### Stated exercise
Write out every line of the items below as a JSON list of strings, with one string per line and blank lines omitted.

### Input records
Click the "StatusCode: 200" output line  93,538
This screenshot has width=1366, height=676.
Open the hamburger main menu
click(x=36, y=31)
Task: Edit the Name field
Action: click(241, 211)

### The response
[
  "Click the \"StatusCode: 200\" output line  93,538",
  "This screenshot has width=1366, height=676.",
  "Open the hamburger main menu",
  "click(x=36, y=31)",
  "Task: Edit the Name field",
  "Action: click(241, 211)"
]